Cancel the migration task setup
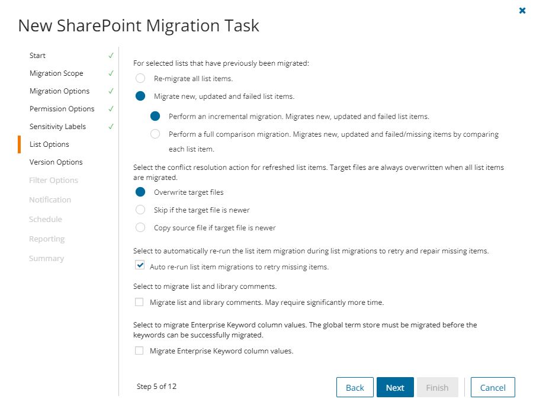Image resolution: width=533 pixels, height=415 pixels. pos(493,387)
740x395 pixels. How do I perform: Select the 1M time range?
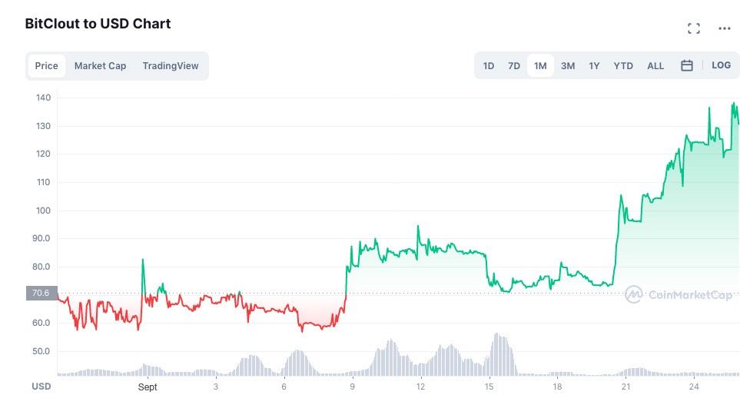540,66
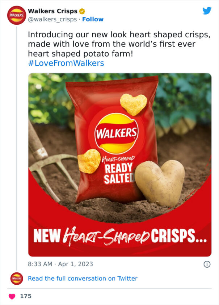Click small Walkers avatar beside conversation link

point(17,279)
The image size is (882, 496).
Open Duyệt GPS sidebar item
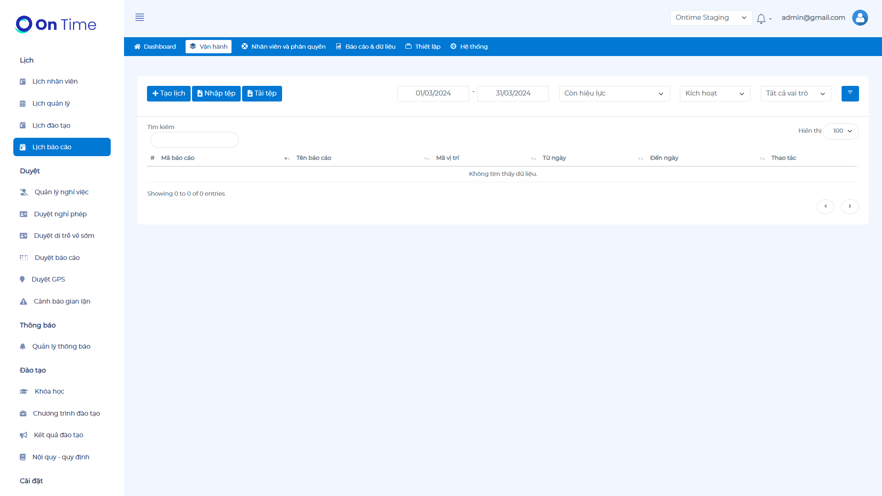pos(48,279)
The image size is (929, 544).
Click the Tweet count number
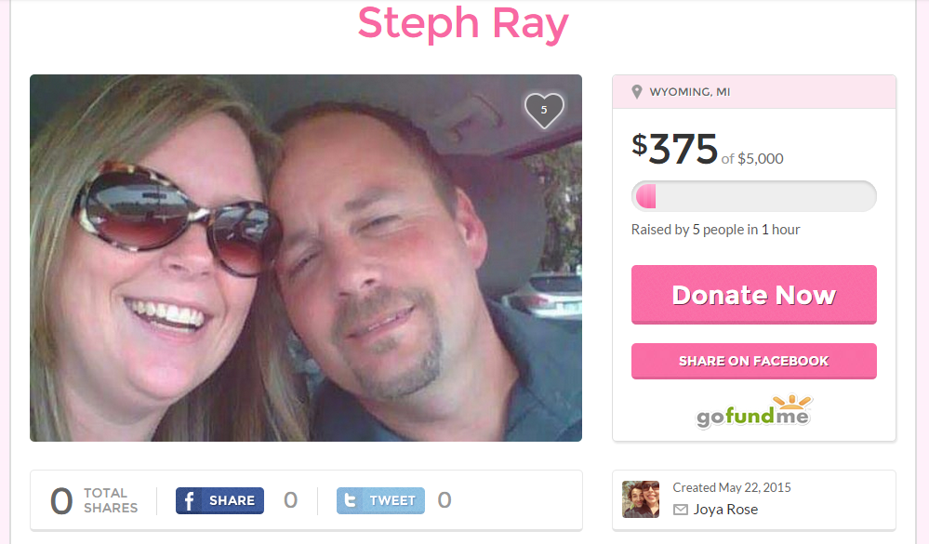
------------------------------------------------------------------------
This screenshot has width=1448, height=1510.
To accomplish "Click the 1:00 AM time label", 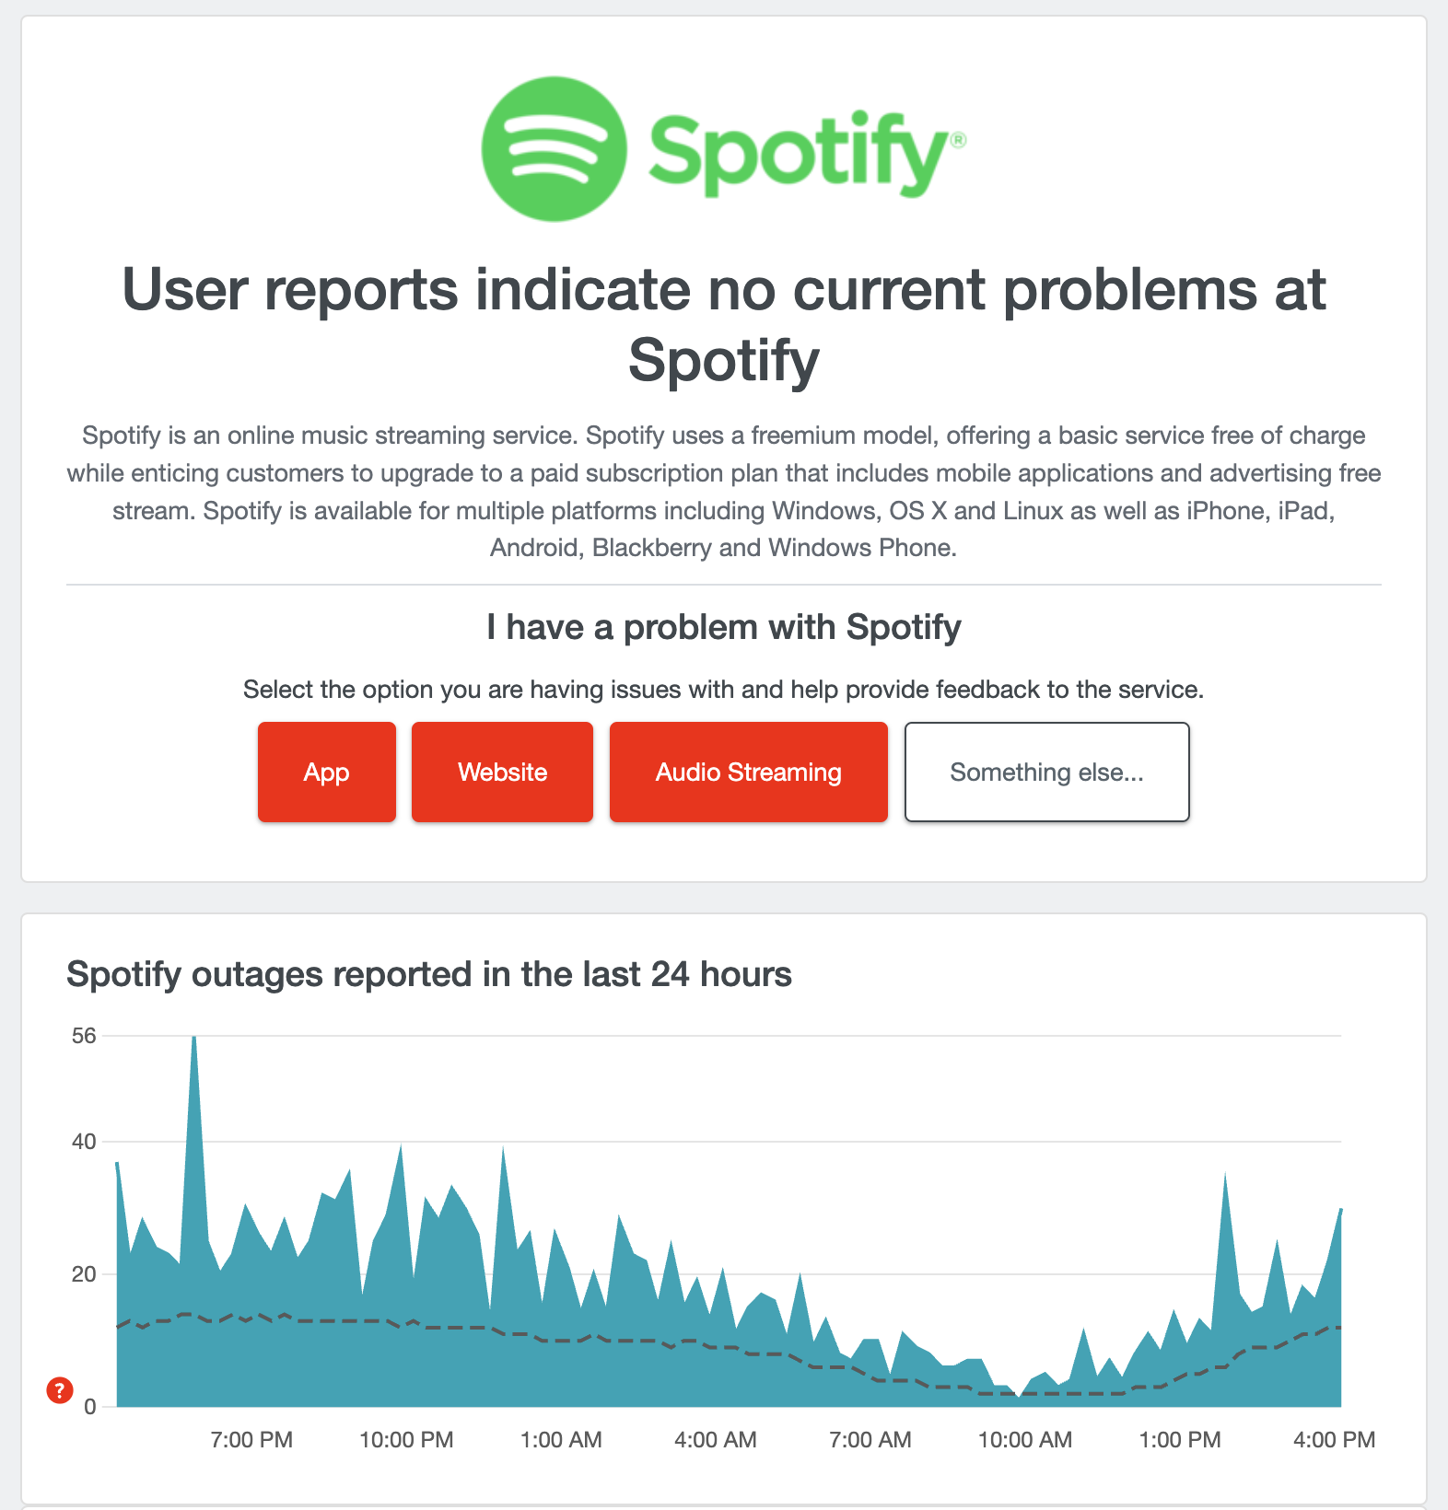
------------------------------------------------------------------------
#### [Short problem]
Please recast the rows as a numbered list, starting with the line containing "740x395 pixels. How" and going on through the line containing "Click the Tweet count number", both included, and skip any blank lines. Leave the pictures out.

#### [Worked answer]
1. 740x395 pixels. How do I perform: Select the 1M time range?
2. 540,66
3. Click small Walkers avatar beside conversation link
4. point(17,279)
5. The image size is (882, 496).
6. Open Duyệt GPS sidebar item
7. pos(48,279)
8. The image size is (929, 544).
9. Click the Tweet count number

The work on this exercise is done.